Talk me out of it lol


----------



## Plugging Along (Jan 3, 2011)

Do you really NEED one? Can you afford it, and how does it weigh against your long term goals? I think you have been trying to save or get out of debt over the year. Trucks are money sucks. 

Ours is $200 a tank every week or so. we live in Alberta with the cheapest gas. My spouse wants to go back to the suv because of gas prices.


----------



## AltaRed (Jun 8, 2009)

Based on what I recall of the OP's financial goals, it is the exact opposite of what I'd do, at least at this time. Build some net worth, get rid of more debt, etc. By the time one may want a camper and/or a truck, at least the truck will be a more competitive EV.

P.S. I never owned a new vehicle until after I had paid off the mortgage and had zero debt. I also waited until I could pay cash for the vehicle.


----------



## KaeJS (Sep 28, 2010)

Don't do it.


----------



## Fisherman30 (Dec 5, 2018)

All good points. I'll keep my eye on the prize and get this mortgage tackled and forget about the truck. Maybe I can find a cheap used $3-4k tent trailer that our existing vehicle can tow if I really want.


----------



## londoncalling (Sep 17, 2011)

I have done the math on the whole truck/camper/RV purchase. I have yet to find a scenario for me where it makes sense financially to buy in a shortened Canadian summer season. Anyone entertaining this should run the numbers to to get a comparison

Determine how many days a year you would use the purchase over the course of a season.
Take the cost of the of purchase, plus maintenance, plus license etc. Divide that number by the cost of cottage or RV rental. 

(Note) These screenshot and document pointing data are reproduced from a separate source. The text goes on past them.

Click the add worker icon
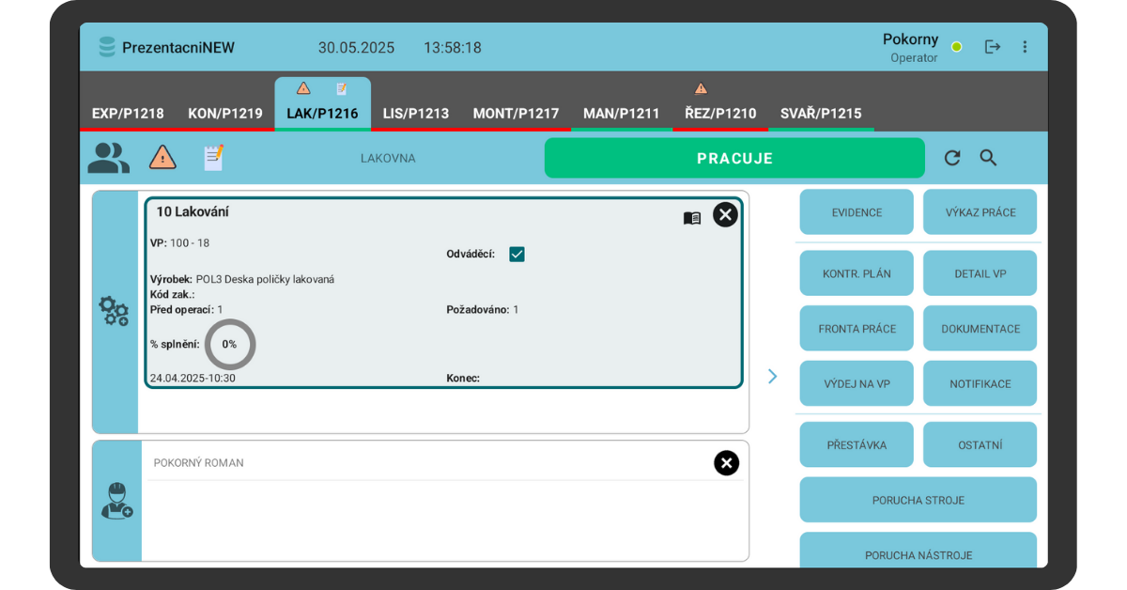 [116, 501]
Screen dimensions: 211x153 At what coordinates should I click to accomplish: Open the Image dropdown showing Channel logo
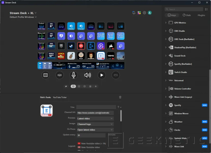coord(95,124)
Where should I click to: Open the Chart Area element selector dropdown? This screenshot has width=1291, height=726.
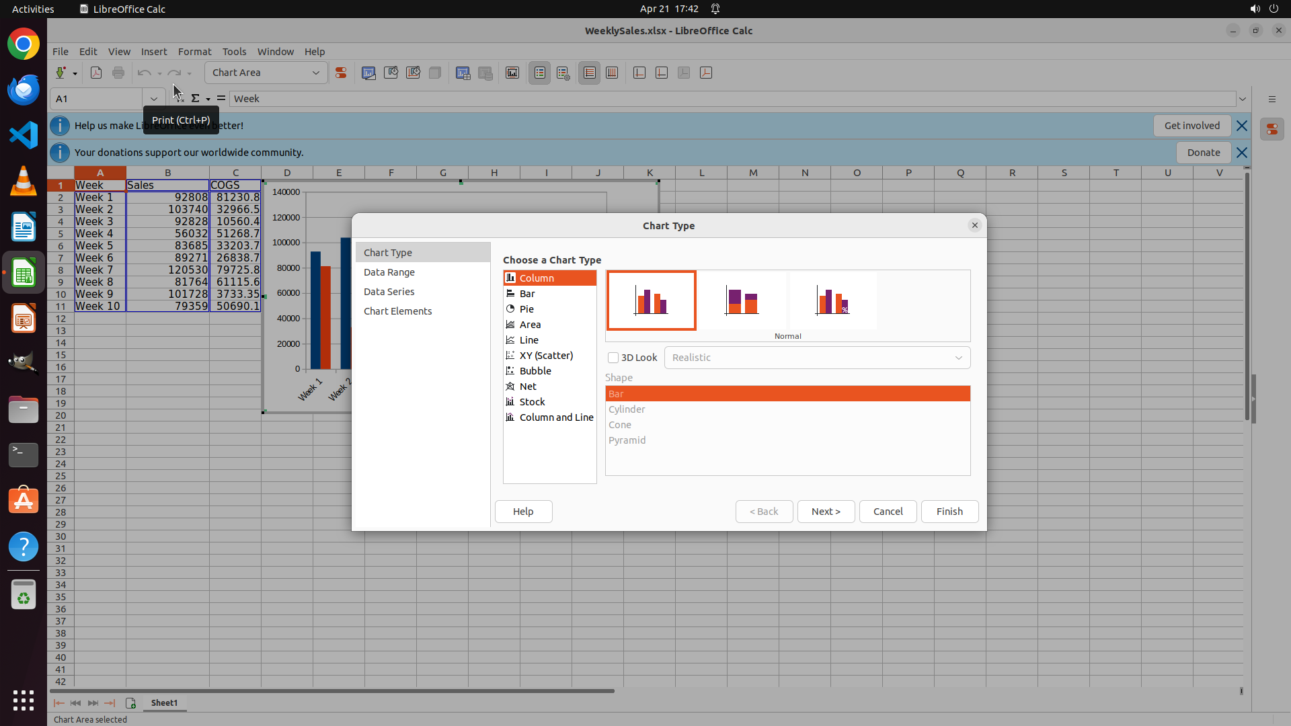tap(315, 73)
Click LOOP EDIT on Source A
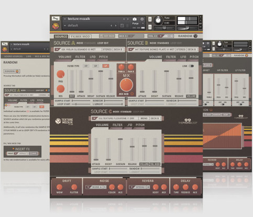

When I last ran the numbers on a newer camper trailer, it equated to about 85-90 days cottage rental just for the purchase. I already own a truck so that was not a factor. For me that would be about 6-7 years of camping just to break even. Sadly, I do not get a lot of time of in the summer months. 

Like the previous posts, I don't think this purchase, although likely a deal, aligns with your longer term goals. I would agree that a used tent trailer may likely provide the same enjoyment for you and the family. As you know there are a lot of great places to explore around Winnipeg. I am expecting many used campers to become available over the next while as people bought during the pandemic when they couldn't travel further from home. They are likely to go back to holidays of a different manner. Inflation will also cause some folks to reconsider spending habits and thus the camper no longer is near and dear to them. 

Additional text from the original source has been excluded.